Today, we stand amid the dizzying spectacle of a seemingly successful fascist coup—just five years after the largest protest wave in U.S. history, when calls to defund the police echoed nationwide and mutual aid networks briefly flourished. In the wake of this rebellion, the Democratic Party pandered to the left, only to abandon its progressive promises, double down on law and order politics, and reveal its true character through its unapologetic support for the Gaza genocide and repression of pro-Palestine protestors—betrayals that cleared the way for Trump’s return. This moment makes painfully clear that appeals to identity, absent a materialist and solidaristic analysis, will only take us so far—and, in the case of the conflation of anti-Zionism with antisemitism or the normalization of white supremacy, take us nowhere we want to go. In this regard, Cedric Johnson’s After Black Lives Matter: Policing and Anti-Capitalist Struggle offers a necessary left critique of BLM. His central contention—that a serious politics of liberation must reject identitarian moralism in favor of grounded analysis of class power—resonates all the more powerfully in our current conjuncture. Johnson grasped something essential that many overlooked in the heat of rebellion: protest is not politics, spectacle is not strategy, and the broad banner of “Black Lives Matter”—with all the disparate and often contradictory claims attached to it—is not enough to hold us together for the long fight for collective liberation.

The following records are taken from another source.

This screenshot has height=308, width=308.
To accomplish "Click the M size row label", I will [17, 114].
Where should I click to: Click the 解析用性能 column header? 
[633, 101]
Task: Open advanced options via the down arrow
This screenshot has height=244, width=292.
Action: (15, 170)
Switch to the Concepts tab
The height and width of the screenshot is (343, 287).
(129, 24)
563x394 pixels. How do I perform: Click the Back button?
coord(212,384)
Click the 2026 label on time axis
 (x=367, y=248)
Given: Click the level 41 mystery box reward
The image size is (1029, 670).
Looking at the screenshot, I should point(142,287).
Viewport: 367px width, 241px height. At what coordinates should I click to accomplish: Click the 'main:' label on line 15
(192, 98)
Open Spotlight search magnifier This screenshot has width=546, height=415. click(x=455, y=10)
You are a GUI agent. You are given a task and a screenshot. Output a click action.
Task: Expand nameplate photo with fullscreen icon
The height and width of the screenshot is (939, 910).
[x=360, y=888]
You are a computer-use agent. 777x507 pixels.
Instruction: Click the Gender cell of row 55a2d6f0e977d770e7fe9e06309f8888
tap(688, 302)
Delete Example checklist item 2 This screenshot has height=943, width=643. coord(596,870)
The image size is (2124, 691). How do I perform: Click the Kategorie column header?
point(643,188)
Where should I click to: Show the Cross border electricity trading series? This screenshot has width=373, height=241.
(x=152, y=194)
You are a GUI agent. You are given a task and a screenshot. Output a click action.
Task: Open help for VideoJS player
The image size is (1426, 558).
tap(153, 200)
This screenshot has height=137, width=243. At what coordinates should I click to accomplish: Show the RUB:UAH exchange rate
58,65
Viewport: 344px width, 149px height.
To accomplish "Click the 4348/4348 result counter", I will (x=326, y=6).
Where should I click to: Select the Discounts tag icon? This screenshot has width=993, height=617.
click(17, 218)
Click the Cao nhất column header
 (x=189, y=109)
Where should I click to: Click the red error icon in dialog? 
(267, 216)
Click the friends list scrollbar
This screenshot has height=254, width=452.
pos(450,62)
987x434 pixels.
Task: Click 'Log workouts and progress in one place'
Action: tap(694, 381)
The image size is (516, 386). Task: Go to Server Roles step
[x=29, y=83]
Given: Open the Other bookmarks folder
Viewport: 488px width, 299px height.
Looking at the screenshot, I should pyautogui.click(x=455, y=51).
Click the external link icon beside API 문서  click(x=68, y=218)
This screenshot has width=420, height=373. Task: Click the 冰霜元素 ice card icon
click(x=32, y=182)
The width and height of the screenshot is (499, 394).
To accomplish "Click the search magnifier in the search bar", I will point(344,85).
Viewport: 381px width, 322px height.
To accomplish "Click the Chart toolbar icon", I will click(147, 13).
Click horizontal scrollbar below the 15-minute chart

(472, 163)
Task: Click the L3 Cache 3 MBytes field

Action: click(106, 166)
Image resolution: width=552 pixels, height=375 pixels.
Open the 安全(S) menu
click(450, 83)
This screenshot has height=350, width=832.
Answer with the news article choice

After Black Lives Matter targets what Johnson sees as the liberal core of the Black Lives Matter movement. The politics of recognition implicit in BLM is easily co-opted by nonprofit networks and corporate media circuits, which channeled popular outrage into support for technocratic reforms and symbolic appeasement. For Johnson, BLM was not a radical rupture but a continuation of racial liberalism, which individualizes injustice and obscures the need for structural transformation. He rejects “black organicism”—the tendency to treat black people as a unified political subject, flattening internal class, gender, and national differences in favor of an abstract, essentialized identity. This framework not only erases material conflict within black communities, but reifies race as an ontological category rather than a historically produced and politically contested relation (Johnson 2023: 205-207). This politics can lead to claims not rooted in solidarity or strategic alignment, but in appeals to moral authority based on a shared experience suffering.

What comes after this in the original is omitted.